依頼文 1 →
記録のうち「At what coordinates」を含む行から「Action: pos(276,119)」を含む行までを、「comment bubble」を「chat bubble」に置き換え、ほかは変えずに書き出すこと。画像は省くこと。

文書の抜粋 →

──────────────────────────────

電力回生式直流電子負荷の2つのメリット

電力回生式直流電子負荷装置の2つのメリット
~熱対策とランニングコストの削減~

(1)はじめに

昨今のEモビリティ(電気自動車など)の普及や再生可能エネルギーの活用において、電装品の製品開発は活況を迎えています。これらの製品開発や品質保証、出荷検査において、その検証に欠かせない設備の1つが電子負荷装置です。しかし、従来の電子負荷装置には開発者および経営者を悩ませる2つの問題がありました。本記事では、その問題を解決するソリューションとして電力回生式直流電子負荷とその利用例についてご紹介します。

(2)従来型の電子負荷装置の2つの問題点

発熱の問題

従来の電子負荷装置では、掃引した電力を内部抵抗により熱に変換しています。そのため、ヒーターを使用しているのと同じ状態になり、その熱を冷やすために冷房をガンガンに効かせ、扇風機で空気循環をしています。しかし、この状態では温度コントロールが難しく、室温で上がり電子負荷装置が本来の性能を発揮できないことがあります。電子負荷装置は周囲温度により性能が異なるため、周囲温度には最新の注意が必要なのです。最悪の場合、室内が上昇しすぎると電子負荷装置だけでなく、周辺機器も過昇温保護でシャットダウンしてしまう可能性があります。また、テストエンジニアの士気が低下します。

──────────────────────────────

一覧 →

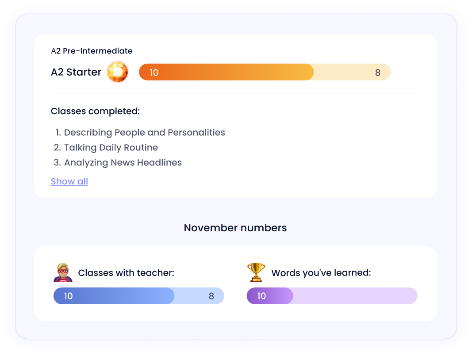
Task: Select the Talking Daily Routine class
Action: 106,147
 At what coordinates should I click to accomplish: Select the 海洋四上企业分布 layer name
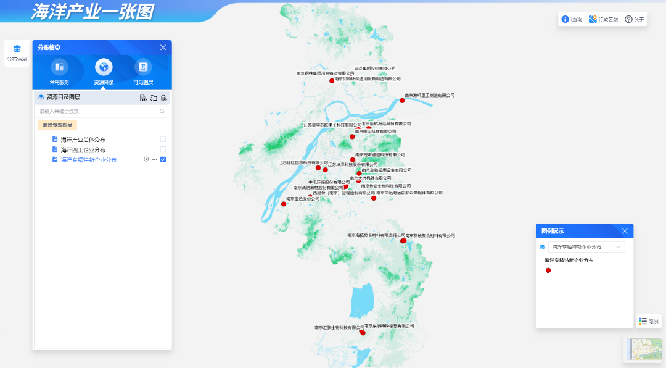coord(83,149)
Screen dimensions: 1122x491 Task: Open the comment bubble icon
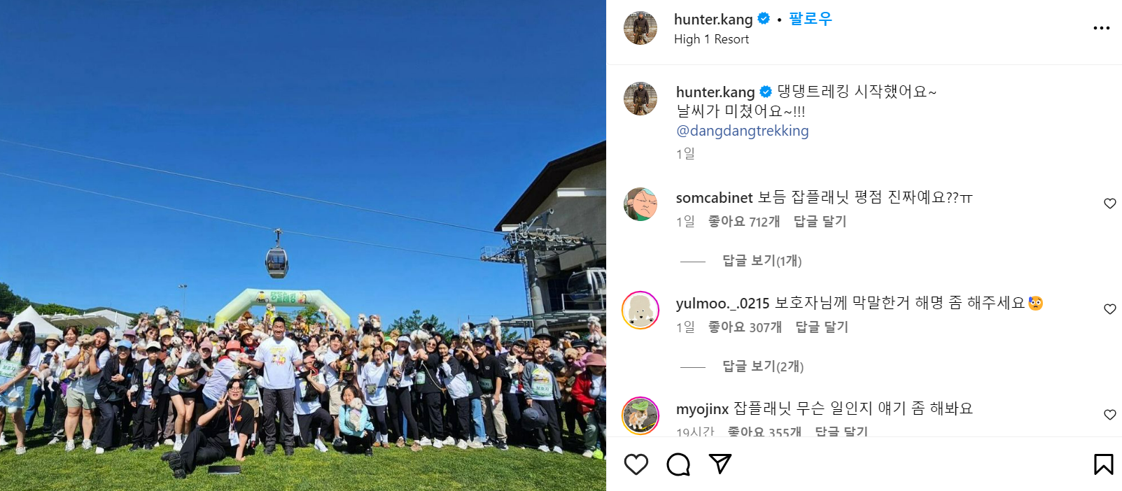(x=678, y=464)
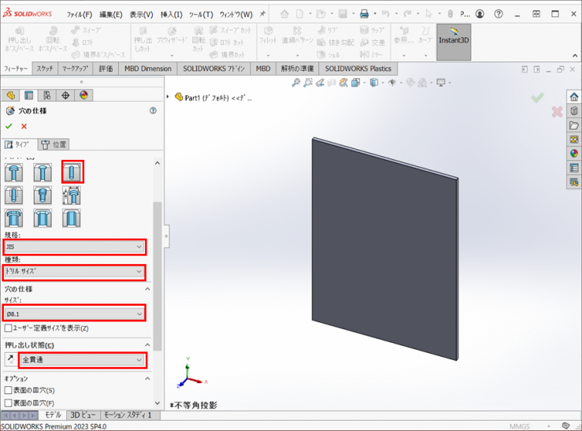Click the print icon in top toolbar
The height and width of the screenshot is (431, 582).
click(x=364, y=14)
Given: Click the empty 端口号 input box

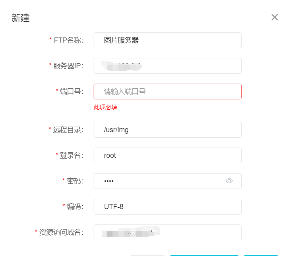Looking at the screenshot, I should coord(167,92).
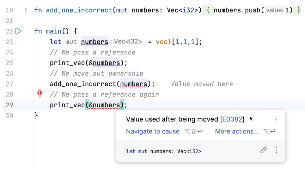Screen dimensions: 305x170
Task: Open the error popup's three-dot menu
Action: pos(276,119)
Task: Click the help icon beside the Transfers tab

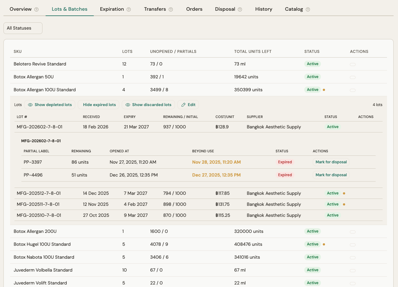Action: [x=171, y=9]
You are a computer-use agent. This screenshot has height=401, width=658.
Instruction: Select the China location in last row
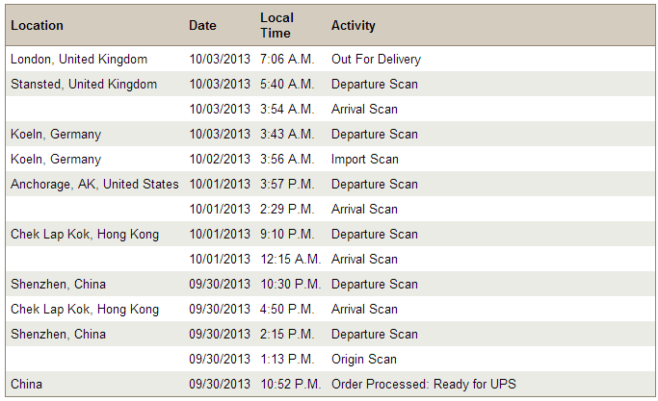pyautogui.click(x=27, y=385)
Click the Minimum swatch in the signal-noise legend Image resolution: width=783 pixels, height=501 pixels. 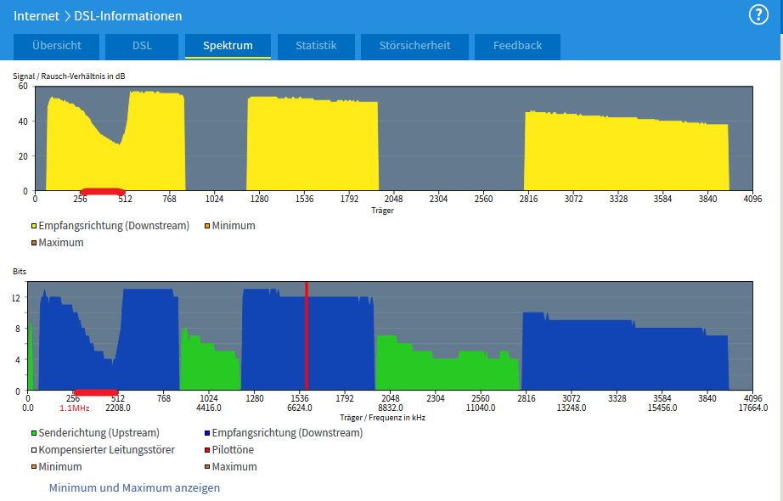[x=207, y=227]
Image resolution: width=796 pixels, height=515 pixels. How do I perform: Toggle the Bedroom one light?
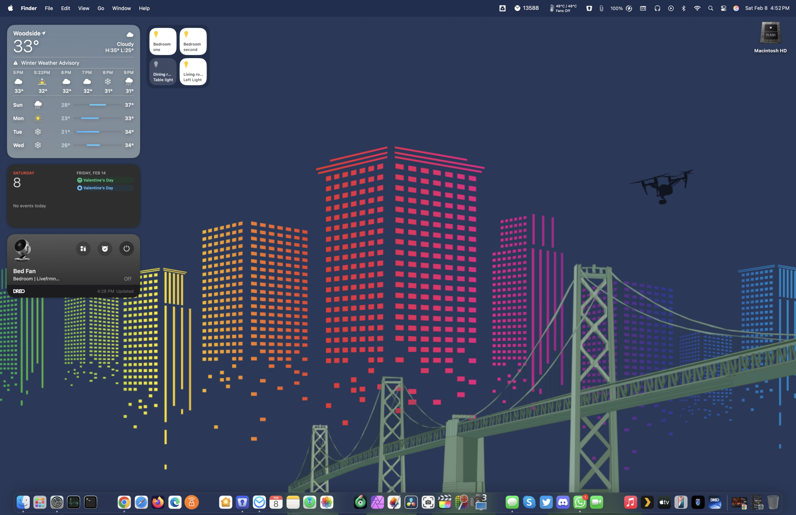162,41
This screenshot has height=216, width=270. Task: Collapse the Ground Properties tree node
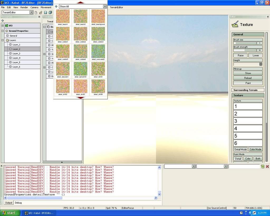click(3, 31)
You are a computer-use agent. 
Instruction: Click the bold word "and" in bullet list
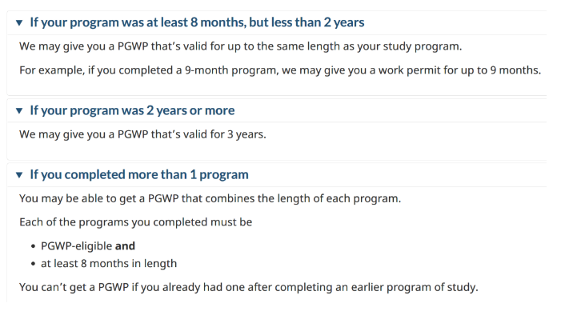point(125,245)

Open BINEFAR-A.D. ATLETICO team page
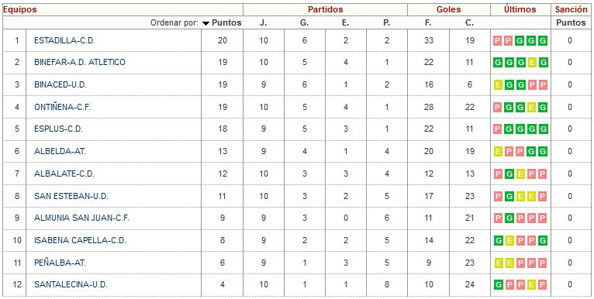(x=80, y=62)

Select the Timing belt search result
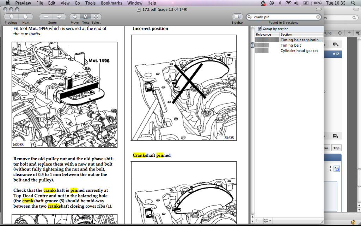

──────────────────────────────

依頼文 2 →
電子負荷装置の記事の「昨今のEモビリティ(電気自動」から「ンジニアの士気が低下します。」までを、一字も変えずに書き写すこと。

完全な回答 1 →
 At what coordinates should I click to accomplish: Select the 海洋四上企业分布 layer name
coord(83,149)
Screen dimensions: 1122x491 Task: Open the chat bubble icon
(x=678, y=464)
Click the print icon in top toolbar
The height and width of the screenshot is (431, 582).
click(x=364, y=14)
Given: Click the empty 端口号 input box

Looking at the screenshot, I should coord(167,92).
Screen dimensions: 305x170
Task: Open the error popup's three-dot menu
Action: pos(276,119)

完全な回答 2 →
昨今のEモビリティ(電気自動車など)の普及や再生可能エネルギーの活用において、電装品の製品開発は活況を迎えています。これらの製品開発や品質保証、出荷検査において、その検証に欠かせない設備の1つが電子負荷装置です。しかし、従来の電子負荷装置には開発者および経営者を悩ませる2つの問題がありました。本記事では、その問題を解決するソリューションとして電力回生式直流電子負荷とその利用例についてご紹介します。

(2)従来型の電子負荷装置の2つの問題点

発熱の問題

従来の電子負荷装置では、掃引した電力を内部抵抗により熱に変換しています。そのため、ヒーターを使用しているのと同じ状態になり、その熱を冷やすために冷房をガンガンに効かせ、扇風機で空気循環をしています。しかし、この状態では温度コントロールが難しく、室温で上がり電子負荷装置が本来の性能を発揮できないことがあります。電子負荷装置は周囲温度により性能が異なるため、周囲温度には最新の注意が必要なのです。最悪の場合、室内が上昇しすぎると電子負荷装置だけでなく、周辺機器も過昇温保護でシャットダウンしてしまう可能性があります。また、テストエンジニアの士気が低下します。